Le contrat à échéance en mai sur le baril de brut léger américain (West Texas Intermediate, WTI) est tombé lundi à -40 dollars, un mouvement inédit alimenté par des perspectives économiques déprimées et par la quasi-saturation des capacités de stockage aux Etats-Unis.

Ce contrat était "livrable" lundi soir, ce qui signifie que ceux qui l'avaient acheté étaient censés recevoir une livraison "physique" de pétrole, ce qui était impossible en l'absence de capacité de stockage, explique Stéphane Déo, stratégiste de la société de gestion, dans une note publiée mardi.

"Tous les intervenants ont donc dû revendre leurs contrats mai 2020, quel qu'en soit le prix, même négatif", écrit-il.

Le phénomène a été accéléré par l'évolution d'un ETF sur le WTI dont l'encours avait explosé ces dernières semaines, selon Stéphane Déo.

"Evidemment, cet ETF n'a pas vocation à recevoir du pétrole physique et encore moins à le stocker, il a donc dû liquider, quel que soit le prix, ses contrats futures arrivant à échéance, d'où le carnage sur les marchés", fait-il valoir.

Les variations ont été beaucoup plus limitées sur l'autre contrat à terme de référence, sur le Brent de mer du Nord, souligne-t-il.

LES RÉDUCTIONS DE LA PRODUCTION INSUFFISANTES

S'il rebondit mardi de près de 90%, le cours du WTI reste légèrement négatif, autour de -3,91 dollars.

Lignes extraites →
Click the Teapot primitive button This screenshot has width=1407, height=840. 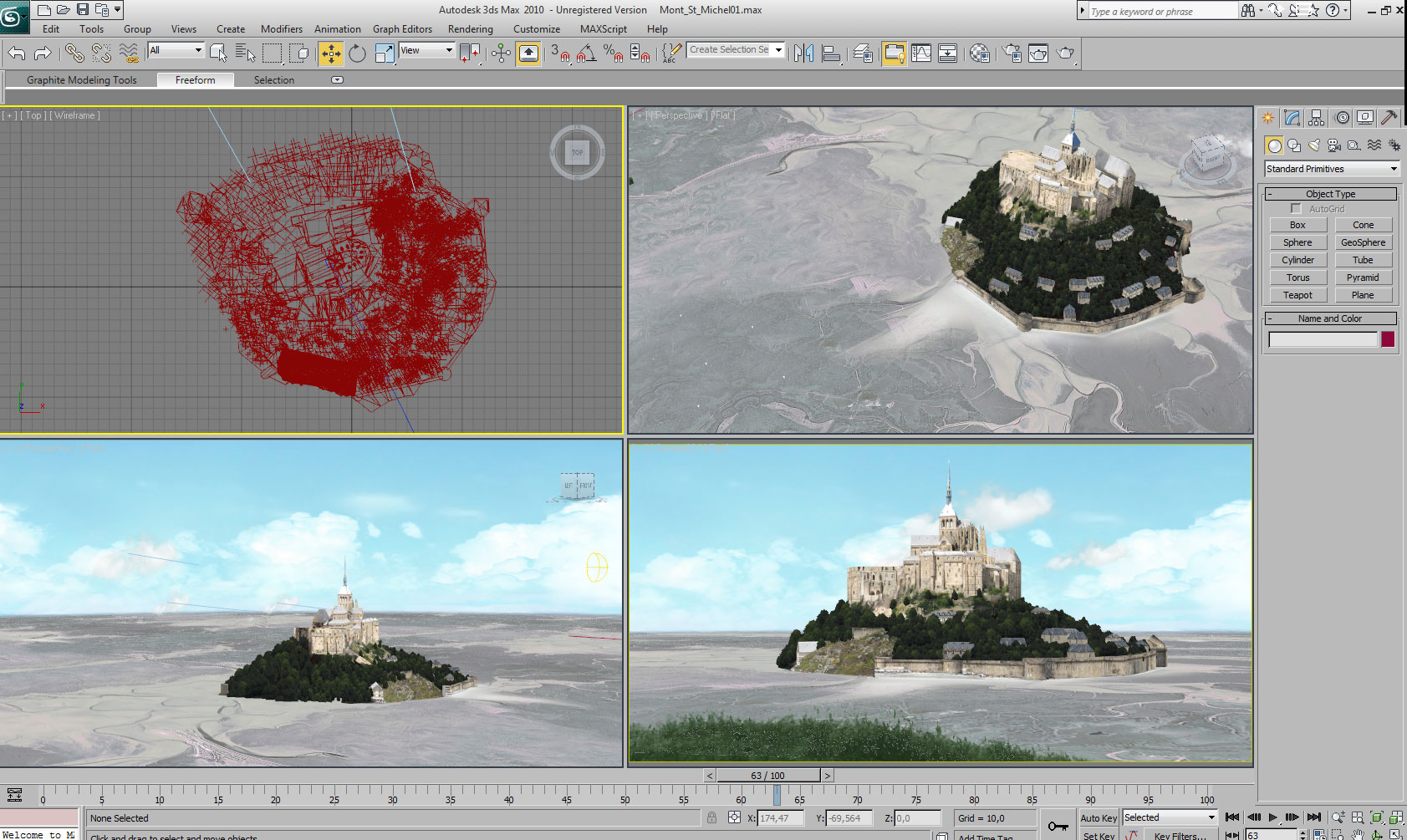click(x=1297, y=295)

==

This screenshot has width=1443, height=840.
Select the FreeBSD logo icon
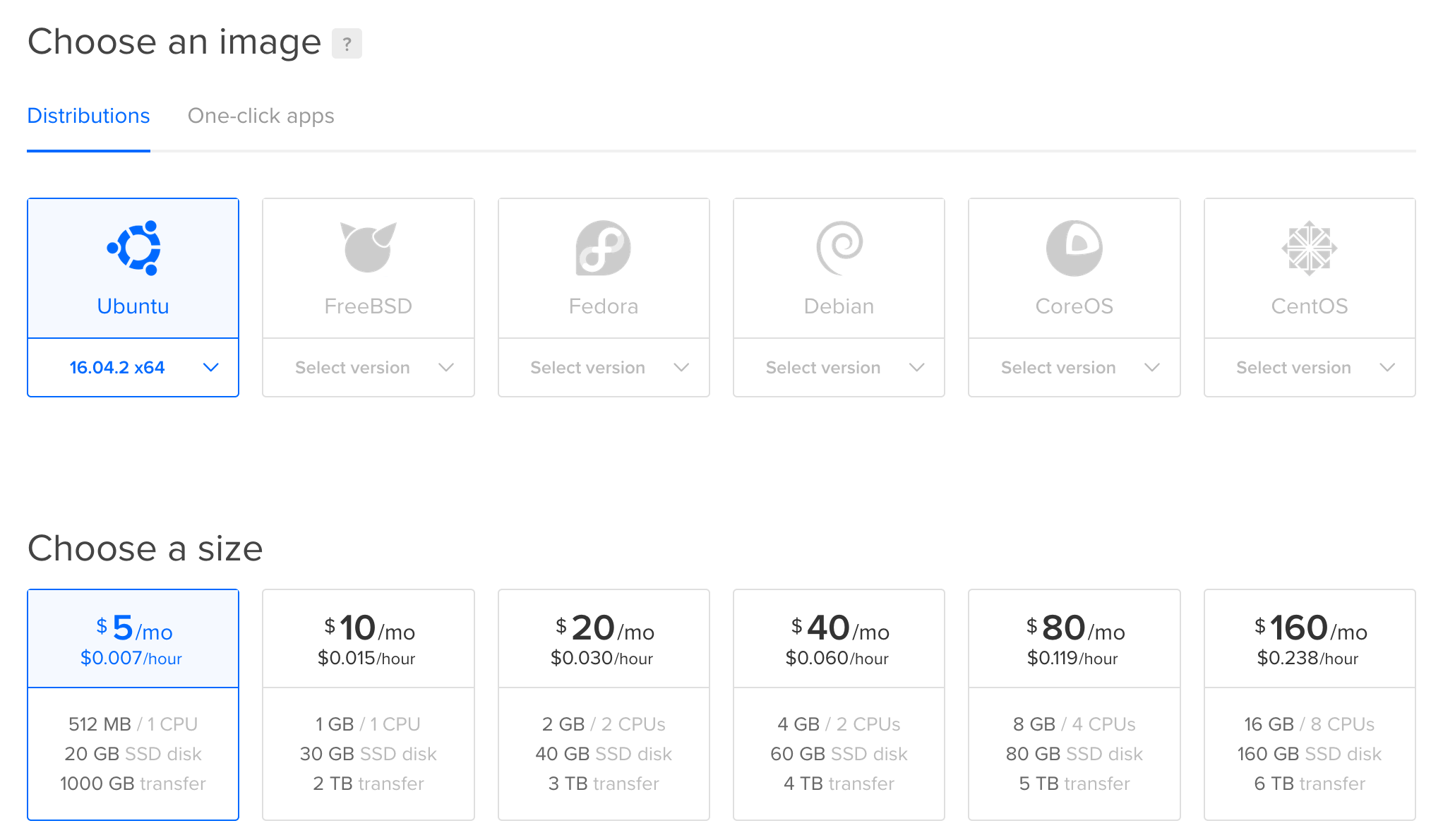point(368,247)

Consigne → Dans le texte sur la chute du pétrole américain, quels verbes servent à rapporter les propos de Stéphane Déo ? Donnez-les tous, à l'infinitif.

Votre réponse → expliquer, écrire, faire valoir, souligner